January is a good time for reflection. I’ve been keeping a garden journal since 1982 – actually three garden journals at this point! I record the varieties of all fruits, vegetables and ornamental plants I’ve planted. In addition, I write down the date I start seeds, whether under lights in the basement or sown directly in the garden.  Soil amendments, pest problems, growing details, and locations are all documented. Successes as well as challenges are noted at the end of each growing season. Through the years I’ve accumulated valuable gardening knowledge that’s tailored to my location, my soil and my preferences. So this month, I’ll focus on some of my all-time favorite plants.
It may be odd to list a lettuce as a favorite vegetable but Black-seeded Simpson has been a standard in my family forever. My grandparents and parents would grow nothing else. I can understand why. This pale green leaf lettuce is a gourmet delicacy.  Big Beef tomatoes are another special vegetable (really a fruit) I will always grow in the garden. They’re large, flavorful and yield well in my cold soils.
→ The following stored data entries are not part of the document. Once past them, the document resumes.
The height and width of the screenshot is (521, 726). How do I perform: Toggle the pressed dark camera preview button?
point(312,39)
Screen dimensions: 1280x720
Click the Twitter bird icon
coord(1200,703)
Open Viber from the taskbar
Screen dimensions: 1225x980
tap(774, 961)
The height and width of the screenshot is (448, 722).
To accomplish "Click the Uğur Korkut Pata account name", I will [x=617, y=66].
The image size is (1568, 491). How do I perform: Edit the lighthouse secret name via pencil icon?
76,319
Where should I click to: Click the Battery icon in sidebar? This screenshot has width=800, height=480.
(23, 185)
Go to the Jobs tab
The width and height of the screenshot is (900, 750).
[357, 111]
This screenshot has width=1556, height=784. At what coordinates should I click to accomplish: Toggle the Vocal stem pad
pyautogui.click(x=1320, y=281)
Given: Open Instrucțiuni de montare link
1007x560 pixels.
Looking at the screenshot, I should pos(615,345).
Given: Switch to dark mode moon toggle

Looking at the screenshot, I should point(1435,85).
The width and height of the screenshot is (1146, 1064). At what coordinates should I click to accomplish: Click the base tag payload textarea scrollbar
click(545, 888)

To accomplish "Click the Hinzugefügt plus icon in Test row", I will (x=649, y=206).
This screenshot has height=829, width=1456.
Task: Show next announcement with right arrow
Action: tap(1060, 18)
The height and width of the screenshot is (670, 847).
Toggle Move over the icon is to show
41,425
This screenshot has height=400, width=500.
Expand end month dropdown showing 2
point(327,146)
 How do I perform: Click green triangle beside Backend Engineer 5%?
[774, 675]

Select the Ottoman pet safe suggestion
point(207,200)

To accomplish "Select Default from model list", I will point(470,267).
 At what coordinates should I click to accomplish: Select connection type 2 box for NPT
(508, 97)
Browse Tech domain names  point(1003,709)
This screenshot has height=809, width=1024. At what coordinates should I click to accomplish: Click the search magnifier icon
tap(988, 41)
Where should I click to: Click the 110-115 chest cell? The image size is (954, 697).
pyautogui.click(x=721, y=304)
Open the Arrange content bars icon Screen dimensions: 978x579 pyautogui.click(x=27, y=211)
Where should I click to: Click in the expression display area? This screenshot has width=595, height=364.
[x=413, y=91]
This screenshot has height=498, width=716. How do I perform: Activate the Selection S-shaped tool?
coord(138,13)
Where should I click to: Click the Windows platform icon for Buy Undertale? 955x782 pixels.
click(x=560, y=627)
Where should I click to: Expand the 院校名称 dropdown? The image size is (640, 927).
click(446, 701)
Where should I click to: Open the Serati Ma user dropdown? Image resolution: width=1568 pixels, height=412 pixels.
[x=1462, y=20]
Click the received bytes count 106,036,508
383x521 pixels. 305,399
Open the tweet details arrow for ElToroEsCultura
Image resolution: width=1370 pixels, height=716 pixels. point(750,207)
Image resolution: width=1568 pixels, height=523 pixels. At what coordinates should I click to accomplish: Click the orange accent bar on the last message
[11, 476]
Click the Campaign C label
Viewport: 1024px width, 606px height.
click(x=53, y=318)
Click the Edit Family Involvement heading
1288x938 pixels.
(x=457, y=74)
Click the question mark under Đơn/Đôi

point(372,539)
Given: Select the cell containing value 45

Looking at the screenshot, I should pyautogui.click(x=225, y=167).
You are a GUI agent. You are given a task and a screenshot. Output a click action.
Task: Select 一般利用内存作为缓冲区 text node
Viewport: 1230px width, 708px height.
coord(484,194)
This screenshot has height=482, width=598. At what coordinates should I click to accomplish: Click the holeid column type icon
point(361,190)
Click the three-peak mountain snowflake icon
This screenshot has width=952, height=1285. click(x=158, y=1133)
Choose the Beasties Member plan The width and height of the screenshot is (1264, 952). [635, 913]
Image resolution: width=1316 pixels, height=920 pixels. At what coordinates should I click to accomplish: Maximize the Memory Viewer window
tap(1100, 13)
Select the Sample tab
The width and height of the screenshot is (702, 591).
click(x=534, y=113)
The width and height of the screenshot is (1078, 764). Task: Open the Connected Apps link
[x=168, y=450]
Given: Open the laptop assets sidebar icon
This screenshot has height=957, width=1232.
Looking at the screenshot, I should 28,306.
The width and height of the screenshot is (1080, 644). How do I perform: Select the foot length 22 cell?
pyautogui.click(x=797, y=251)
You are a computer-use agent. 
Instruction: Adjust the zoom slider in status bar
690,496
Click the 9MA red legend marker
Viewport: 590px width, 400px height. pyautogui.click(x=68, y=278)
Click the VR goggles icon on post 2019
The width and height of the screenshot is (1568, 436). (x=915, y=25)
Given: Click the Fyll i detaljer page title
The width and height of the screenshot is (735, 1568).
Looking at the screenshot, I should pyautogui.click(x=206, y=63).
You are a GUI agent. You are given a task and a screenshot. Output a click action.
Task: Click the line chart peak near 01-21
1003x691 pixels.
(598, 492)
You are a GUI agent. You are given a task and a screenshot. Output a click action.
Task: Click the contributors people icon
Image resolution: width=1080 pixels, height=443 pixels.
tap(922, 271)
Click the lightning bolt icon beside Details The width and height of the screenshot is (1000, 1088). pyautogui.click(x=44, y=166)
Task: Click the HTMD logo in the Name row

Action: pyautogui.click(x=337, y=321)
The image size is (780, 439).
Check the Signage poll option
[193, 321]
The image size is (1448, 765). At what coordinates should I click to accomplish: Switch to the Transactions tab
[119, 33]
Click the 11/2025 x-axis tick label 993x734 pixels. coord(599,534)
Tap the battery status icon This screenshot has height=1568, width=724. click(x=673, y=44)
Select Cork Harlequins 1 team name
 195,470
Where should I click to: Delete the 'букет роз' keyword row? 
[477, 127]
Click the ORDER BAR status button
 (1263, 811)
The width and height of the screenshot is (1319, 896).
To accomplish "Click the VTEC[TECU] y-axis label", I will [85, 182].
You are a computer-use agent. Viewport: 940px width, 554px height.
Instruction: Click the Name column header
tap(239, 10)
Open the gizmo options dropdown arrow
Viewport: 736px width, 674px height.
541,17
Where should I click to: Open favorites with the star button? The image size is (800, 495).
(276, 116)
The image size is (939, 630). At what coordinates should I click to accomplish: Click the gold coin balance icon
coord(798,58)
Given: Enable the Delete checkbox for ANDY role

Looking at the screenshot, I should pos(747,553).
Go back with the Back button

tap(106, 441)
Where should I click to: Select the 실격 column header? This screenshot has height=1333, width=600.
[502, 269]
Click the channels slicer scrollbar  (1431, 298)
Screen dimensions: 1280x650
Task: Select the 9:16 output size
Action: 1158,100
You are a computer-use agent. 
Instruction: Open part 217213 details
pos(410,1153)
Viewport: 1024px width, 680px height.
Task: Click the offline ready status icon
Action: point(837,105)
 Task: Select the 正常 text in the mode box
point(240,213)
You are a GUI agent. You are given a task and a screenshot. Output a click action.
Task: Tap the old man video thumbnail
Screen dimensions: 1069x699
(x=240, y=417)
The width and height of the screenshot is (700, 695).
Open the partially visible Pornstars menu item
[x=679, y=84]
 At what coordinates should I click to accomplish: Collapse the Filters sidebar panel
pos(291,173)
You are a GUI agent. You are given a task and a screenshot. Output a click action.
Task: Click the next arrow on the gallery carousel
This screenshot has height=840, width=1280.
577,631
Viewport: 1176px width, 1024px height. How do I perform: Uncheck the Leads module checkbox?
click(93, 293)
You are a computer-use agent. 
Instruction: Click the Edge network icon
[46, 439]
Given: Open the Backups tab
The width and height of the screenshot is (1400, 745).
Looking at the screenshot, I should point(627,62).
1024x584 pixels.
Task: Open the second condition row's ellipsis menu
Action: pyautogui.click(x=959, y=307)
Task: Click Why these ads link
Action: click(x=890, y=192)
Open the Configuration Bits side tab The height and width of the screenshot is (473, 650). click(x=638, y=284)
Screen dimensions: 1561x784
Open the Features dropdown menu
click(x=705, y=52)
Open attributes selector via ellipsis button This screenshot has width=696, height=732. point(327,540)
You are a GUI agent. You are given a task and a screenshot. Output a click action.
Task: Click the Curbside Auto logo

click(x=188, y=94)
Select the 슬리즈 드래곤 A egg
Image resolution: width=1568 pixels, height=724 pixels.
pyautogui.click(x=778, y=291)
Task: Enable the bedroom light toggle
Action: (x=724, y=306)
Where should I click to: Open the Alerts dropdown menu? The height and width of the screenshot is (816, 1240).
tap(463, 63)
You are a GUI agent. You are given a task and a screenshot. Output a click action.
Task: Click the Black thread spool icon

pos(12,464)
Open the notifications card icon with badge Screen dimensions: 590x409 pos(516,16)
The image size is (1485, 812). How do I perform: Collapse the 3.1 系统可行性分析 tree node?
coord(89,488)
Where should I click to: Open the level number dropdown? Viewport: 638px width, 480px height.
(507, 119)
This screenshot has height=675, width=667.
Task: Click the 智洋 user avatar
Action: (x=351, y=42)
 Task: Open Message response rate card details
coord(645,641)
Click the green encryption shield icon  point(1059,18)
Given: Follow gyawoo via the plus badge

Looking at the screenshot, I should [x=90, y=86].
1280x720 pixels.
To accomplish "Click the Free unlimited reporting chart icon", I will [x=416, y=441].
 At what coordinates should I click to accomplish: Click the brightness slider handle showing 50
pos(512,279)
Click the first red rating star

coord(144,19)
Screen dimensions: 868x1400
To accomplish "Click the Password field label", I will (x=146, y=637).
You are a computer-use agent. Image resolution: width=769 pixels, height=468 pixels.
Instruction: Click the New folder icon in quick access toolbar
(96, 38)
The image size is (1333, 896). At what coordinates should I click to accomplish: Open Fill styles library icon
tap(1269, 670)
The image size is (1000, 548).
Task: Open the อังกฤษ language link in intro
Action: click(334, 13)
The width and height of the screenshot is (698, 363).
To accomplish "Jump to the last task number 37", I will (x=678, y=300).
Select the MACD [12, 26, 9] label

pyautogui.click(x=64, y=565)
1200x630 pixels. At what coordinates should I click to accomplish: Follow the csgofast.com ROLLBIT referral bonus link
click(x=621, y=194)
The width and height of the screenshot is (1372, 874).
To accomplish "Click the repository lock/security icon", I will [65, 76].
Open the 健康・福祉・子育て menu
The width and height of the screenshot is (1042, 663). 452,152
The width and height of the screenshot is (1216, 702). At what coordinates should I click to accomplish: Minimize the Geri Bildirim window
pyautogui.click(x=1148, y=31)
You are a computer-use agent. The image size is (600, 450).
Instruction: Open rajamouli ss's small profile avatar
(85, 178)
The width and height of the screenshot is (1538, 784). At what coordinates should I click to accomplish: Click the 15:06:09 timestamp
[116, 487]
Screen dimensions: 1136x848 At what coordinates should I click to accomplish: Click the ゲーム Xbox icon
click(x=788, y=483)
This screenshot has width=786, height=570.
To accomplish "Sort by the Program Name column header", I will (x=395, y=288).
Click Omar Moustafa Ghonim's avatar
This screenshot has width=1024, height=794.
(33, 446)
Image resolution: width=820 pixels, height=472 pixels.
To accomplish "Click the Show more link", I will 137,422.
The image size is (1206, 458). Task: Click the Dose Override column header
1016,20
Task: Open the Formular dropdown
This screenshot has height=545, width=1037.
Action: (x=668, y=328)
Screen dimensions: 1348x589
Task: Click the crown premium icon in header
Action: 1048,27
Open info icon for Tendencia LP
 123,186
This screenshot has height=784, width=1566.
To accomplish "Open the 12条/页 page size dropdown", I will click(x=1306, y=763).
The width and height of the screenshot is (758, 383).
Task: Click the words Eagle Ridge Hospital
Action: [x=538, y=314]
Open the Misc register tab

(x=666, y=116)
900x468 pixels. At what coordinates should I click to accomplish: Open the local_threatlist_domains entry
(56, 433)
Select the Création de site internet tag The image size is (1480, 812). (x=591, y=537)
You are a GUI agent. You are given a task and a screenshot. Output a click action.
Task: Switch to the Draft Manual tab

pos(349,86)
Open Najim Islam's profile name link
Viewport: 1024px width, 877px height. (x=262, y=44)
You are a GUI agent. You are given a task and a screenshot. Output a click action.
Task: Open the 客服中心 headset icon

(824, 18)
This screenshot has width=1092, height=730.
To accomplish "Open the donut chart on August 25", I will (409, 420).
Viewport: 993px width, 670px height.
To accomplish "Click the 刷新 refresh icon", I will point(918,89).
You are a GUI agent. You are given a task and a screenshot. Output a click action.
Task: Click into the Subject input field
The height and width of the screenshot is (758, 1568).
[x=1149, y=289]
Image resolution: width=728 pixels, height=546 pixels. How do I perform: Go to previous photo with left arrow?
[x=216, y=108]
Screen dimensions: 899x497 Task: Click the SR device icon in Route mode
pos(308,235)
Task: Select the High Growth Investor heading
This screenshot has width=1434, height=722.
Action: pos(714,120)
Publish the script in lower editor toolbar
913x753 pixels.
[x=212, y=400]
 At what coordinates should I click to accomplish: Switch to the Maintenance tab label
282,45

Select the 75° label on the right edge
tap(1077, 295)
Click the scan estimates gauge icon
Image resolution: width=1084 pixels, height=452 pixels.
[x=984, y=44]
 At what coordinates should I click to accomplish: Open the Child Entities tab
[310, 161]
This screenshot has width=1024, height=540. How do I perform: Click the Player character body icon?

One slice is enough for a tomato sandwich!

Black-seeded Simpson lettuce

Big Beef tomatoes yield many tomatoes

The flower gardens in front of my house extend to the street. It’s a challenging area to grow anything because of poor soil, infused with salt (sprayed on icy roads in winter), wind and all-day sun. So, when I find an annual that excels in this environment, I stick with it. Zinnias have been reliable bloomers with low-water needs. They never need dead-heading and continue to flower until a hard frost.  An annual Black-eyed Susan called Indian Summer is another one of my favorites. It starts flowering by mid-summer and just keeps going. It’s extremely tolerant of the harsh conditions along the street.

Bright, bold zinnias thrive in tough conditions.

Indian Summer Rudbeckia has large flowers.

It’s considered good planning to have a wide selection of perennials in the landscape because, their flowers often don’t last for long periods of time. But, don’t forget to look at the other characteristics of the plants you select – interesting foliage and fruit as well as the size and shape of the plant should be considered. Crocosmia always gets attention in my front gardens. Its tall leaves provide a nice vertical statement and the flowers are a hummingbird magnet. Despite the fact that most sources indicate this plant is only hardy to Zone 5, it has been coming back in my Zone 3-4 garden for years. I think reliable snow-cover provides insulation. I’m in ‘Zone Denial” - I took a chance and it paid off. Finally, I highly recommend perennial dianthus. When you see this plant in catalogs, they often focus on the flowers – yes, they can be beautiful. However, the bloom-time is short-lived. I grow this beauty for the tight, grayish-green foliage. It’s disease and pest resistant and is the perfect plant to edge the walkway to my front door.

Crocosmia often survices well in areas with reliable snow cover.

Dianthus has pretty flowers but the real star is the foliage.